Chef Dennis Prescott is here with a classic Maritimes recipe: Fish Chowder. Try this Canadian cuisine!
“All east coasters have their versions of a chowder.”
INGREDIENTS
- 2 tbsp unsalted butter
- 2 garlic cloves minced
- 1 diced celery
- 1 bay leaf
- 1 tsp chopped fresh thyme
- sea salt
- 2 large Yukon Gold potatoes peeled and diced
- 2 cups fish stock
- 1 1/2 cups whole milk
- 1 1/2 cups heavy (35%) cream
- 1/2 tsp smoked paprika
- Freshly ground black pepper
- 2 lb boneless, skinless white fish (cod or haddock work great) cut into ½-inch pieces
- 1 tbsp chopped fresh dill
- 1 tbsp finely chopped fresh chives
- 1 lemon cut into wedges, for serving
METHOD
In a large stockpot, melt the butter over medium heat. Add the garlic and cook, stirring, for 30 seconds, keeping a close watch so it doesn’t burn. Add the onion, celery, bay leaf, thyme, and a pinch of salt, and cook, stirring, until softened, about 8 to 10 minutes.

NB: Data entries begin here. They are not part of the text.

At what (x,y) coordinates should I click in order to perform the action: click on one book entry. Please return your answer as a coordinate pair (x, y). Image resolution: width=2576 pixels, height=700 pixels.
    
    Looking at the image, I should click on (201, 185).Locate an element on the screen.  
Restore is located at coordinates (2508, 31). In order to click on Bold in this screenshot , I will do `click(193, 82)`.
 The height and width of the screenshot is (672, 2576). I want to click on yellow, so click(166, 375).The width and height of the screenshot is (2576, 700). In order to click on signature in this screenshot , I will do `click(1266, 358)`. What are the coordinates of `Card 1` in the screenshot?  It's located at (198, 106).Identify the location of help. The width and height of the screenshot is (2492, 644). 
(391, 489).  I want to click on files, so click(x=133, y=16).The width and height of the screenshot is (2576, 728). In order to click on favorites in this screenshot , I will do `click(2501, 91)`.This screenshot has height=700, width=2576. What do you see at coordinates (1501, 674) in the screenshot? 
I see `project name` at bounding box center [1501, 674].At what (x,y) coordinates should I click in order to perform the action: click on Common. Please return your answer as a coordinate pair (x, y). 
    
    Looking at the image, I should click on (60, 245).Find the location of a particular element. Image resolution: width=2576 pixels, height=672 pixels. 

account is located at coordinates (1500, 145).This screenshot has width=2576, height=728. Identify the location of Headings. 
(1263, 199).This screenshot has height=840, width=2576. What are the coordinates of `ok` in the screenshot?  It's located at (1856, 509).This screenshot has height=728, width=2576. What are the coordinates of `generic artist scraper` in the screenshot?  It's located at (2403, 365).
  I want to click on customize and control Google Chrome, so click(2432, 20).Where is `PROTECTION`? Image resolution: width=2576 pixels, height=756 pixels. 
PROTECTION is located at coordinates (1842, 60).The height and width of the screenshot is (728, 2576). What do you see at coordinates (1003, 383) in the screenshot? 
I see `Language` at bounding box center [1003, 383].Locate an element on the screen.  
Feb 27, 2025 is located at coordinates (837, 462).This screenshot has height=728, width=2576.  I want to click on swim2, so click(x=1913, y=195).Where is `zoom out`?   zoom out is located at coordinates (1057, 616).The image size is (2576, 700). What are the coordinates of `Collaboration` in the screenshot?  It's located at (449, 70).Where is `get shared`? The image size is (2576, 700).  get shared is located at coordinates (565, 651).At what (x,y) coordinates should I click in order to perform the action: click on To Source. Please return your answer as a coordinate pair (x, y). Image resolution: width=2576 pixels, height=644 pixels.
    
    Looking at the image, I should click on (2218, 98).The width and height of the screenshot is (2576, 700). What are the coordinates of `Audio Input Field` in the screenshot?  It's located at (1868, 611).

Add the potatoes and fish stock, and bring to a boil over medium-high heat. Reduce the heat to medium, and simmer until the potatoes are almost fork-tender, about 6 to 8 minutes.
Stir in the milk, heavy cream, paprika, and lemon zest, season with salt and pepper, and bring the chowder back to a gentle simmer, stirring often. Add the fish and simmer for about 5 minutes, until the fish is cooked through and flakes easily with a fork. Taste and adjust the seasoning as necessary.
Ladle into warmed bowls. Garnish with dill and chives, and serve right away, with lemon wedges alongside.